By a former opinion in this cause, reported in (Tex.Civ.App.) 277 S.W. 1107, we held, under authority of the case of Sid Westheimer Co. v. Piner, 263 S.W. 578, by the Commission of Appeals, that appellee was authorized to maintain her suit against appellant, a corporation, under provision of subdivision 2 of section 1 of article 4694, R.S. 1911, as amended by act of the Legislature in 1913 (chapter 143), the statute being commonly known as the "Death Statute of 1892." Our judgment was attacked upon the ground that the statute violated the Fourteenth Amendment to the United States Constitution, in that it denied to all persons equal protection of the law, because the statute imposed liability upon corporations for the negligent acts and omissions of their agents, servants, and employees, without imposing the same or a like liability upon individuals or persons engaged in a same business and under similar circumstances. An application for a writ of error to the Supreme Court of Texas was refused appellant on January 20, 1926. On March 9, 1926, this court granted appellant's petition for a writ of error to the Supreme Court of the United States. Pending that court's disposition of the writ of error, the Supreme Court of Texas rendered an opinion in the case of Magnolia Petroleum Co. v. Hamilton, 115 Tex. 455, 283 S.W. 475, deciding the following two points:
"First, that the second section of the act in so far as it attempted to fix liability for the death of a person when caused by the negligence of the agents or servants of another person was void, because no such purpose was declared in the caption of the act; and, second, that the first section of the act fixed liability on the petroleum company for a death caused by the negligence of a servant operating one of its delivery trucks, because it was the owner of a vehicle for the conveyance of goods other than the vehicles specifically enumerated,"
— the reason for the above holding on the second point being as follows:
"* * * We cannot say that a motor truck engaged from day to day in moving the petroleum company's products is not one of the vehicles specified in the statute for the conveyance of goods like railroad trains, steamboats, and stage coaches. The motor truck has become, of course, a common vehicle for transporting merchandise along public roads. When regularly so employed, it does subject its operators and all in its path to like hazards as does the steam, electric or motor train, the steamboat, or the stage coach. The owner of a truck so used comes within the letter of the statute, and such owner comes within its spirit as declared in the later decisions, which we will not disturb."

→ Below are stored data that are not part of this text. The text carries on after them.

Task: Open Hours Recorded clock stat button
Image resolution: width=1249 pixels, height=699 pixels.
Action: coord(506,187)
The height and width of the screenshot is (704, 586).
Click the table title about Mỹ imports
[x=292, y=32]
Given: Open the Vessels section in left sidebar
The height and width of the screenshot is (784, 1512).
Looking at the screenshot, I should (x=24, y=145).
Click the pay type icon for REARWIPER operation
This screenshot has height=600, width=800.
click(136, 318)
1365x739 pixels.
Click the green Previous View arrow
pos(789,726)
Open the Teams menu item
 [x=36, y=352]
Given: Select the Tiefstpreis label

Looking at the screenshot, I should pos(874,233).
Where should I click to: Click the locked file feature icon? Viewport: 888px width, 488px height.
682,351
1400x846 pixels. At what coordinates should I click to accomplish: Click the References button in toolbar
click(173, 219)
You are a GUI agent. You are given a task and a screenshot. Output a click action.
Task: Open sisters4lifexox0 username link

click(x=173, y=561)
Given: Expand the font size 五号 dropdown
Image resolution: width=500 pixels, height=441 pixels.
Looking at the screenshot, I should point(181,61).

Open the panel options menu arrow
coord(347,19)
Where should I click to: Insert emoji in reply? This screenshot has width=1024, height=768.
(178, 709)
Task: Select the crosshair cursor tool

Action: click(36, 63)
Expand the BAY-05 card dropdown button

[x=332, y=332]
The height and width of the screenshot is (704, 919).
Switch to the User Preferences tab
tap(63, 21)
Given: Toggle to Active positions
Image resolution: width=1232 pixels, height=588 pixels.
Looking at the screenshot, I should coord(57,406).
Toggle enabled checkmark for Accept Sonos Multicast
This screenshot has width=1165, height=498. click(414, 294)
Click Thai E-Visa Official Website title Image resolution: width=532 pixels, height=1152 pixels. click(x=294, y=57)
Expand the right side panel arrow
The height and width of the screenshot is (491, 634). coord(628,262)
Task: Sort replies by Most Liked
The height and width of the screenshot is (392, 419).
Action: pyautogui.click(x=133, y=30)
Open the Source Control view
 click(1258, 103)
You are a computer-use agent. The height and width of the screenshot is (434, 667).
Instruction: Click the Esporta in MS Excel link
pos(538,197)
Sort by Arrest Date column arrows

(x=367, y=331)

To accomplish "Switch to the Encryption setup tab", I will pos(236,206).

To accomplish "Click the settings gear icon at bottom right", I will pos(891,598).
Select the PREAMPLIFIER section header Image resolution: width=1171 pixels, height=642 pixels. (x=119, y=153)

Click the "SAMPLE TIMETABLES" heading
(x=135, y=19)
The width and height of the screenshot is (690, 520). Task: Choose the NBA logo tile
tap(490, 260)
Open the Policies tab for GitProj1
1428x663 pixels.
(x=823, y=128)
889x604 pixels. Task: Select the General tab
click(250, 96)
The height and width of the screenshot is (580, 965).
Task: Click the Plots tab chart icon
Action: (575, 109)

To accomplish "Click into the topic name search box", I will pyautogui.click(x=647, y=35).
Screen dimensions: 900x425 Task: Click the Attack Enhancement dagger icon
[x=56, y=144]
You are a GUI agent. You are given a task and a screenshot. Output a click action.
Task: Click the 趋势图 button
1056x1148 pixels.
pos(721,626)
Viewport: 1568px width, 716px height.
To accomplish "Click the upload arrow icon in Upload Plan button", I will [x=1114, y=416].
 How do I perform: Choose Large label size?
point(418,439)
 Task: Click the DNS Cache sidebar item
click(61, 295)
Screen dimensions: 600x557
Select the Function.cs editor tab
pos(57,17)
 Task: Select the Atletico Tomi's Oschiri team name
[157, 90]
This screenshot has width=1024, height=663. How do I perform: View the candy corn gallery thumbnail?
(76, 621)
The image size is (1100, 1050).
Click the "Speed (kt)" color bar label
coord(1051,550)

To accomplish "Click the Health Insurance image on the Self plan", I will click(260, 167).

After the above decision, both appellant and appellee called the attention of the Supreme Court of the United States to it, and on October 27, 1927, that court entered the following order and judgment in this cause ( 48 S.Ct. 34, 72 L.Ed. ___):
On consideration whereof, "it is now here ordered and adjudged by this court that the judgment of the said Court of Civil Appeals in this cause be, and the same is hereby, vacated, without costs to either party, and that this cause be, and the same is hereby, remanded to the said Court of Civil Appeals, Third Supreme Judicial District, state of Texas, with directions for further proceedings in the light of the decision of the Supreme Court of Texas in Magnolia Petroleum Co. v. Hamilton [ 115 Tex. 455], 283 S.W. 475, and of the decisions of this court in Missouri ex rel. Wabash Railway Co. v. Public Service Commission, 273 U.S. 126 [ 47 S.Ct. 311, 71 L.Ed. 575]; Dorchy v. Kansas, 264 U.S. 286 [ 44 S.Ct. 323, 68 L.Ed. 686]; Gulf, Colorado Santa Fé Railway Co. v. Dennis, 224 U.S. 503 [ 32 S.Ct. 542, 56 L.Ed. 860]."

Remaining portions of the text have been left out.